• _Task to carry out_
Print the data exactly as written, but leave out each picture.

◇ ◇ ◇ ◇

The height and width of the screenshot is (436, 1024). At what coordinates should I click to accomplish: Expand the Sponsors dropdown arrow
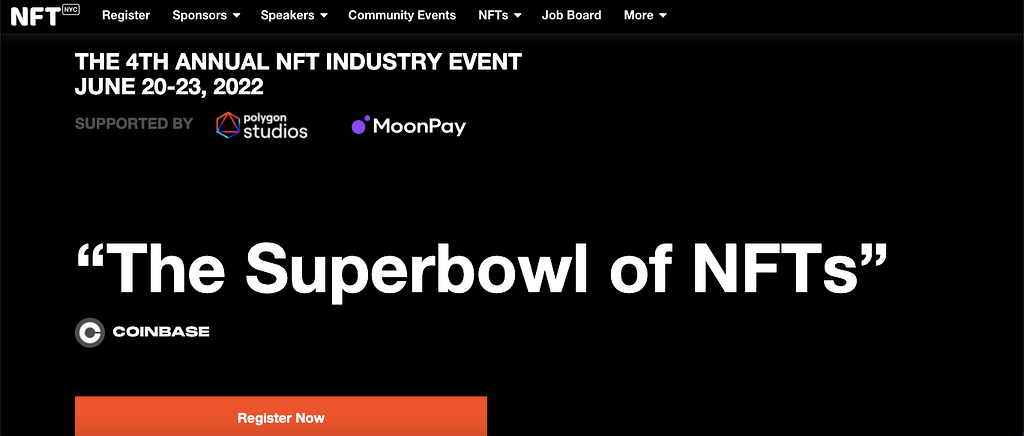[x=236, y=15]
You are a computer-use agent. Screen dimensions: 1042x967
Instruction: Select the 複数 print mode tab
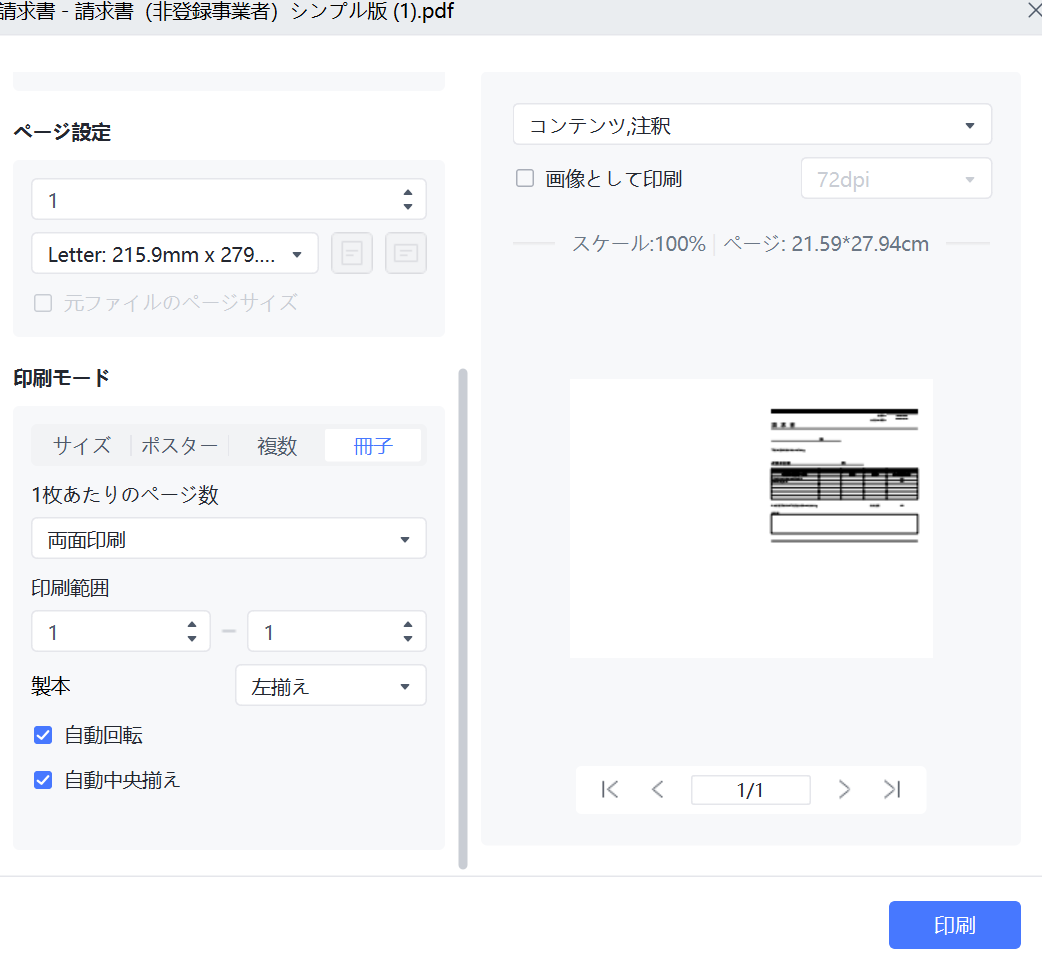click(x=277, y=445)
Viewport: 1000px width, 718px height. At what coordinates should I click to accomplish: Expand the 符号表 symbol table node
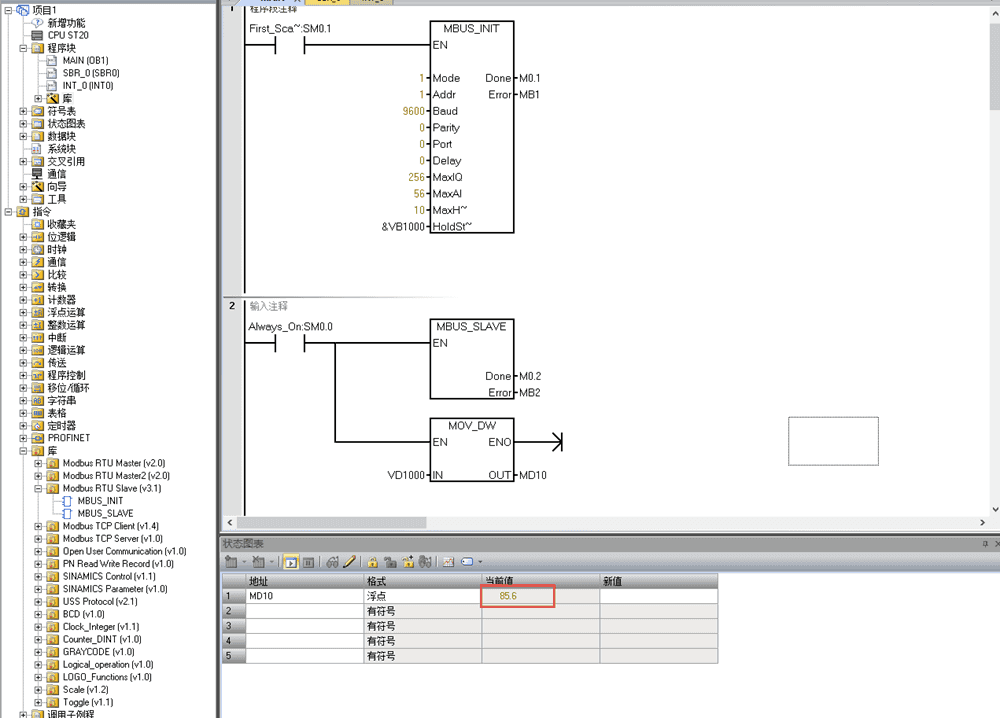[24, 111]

◇ ◇ ◇ ◇

• _Expected output_
The height and width of the screenshot is (436, 1024). At what coordinates should I click to accomplish: Expand the Sponsors dropdown arrow
[x=236, y=15]
You are a computer-use agent. Screen dimensions: 1042x967
Instruction: Select the 複数 print mode tab
click(x=277, y=445)
Viewport: 1000px width, 718px height. At what coordinates should I click to accomplish: Expand the 符号表 symbol table node
[24, 111]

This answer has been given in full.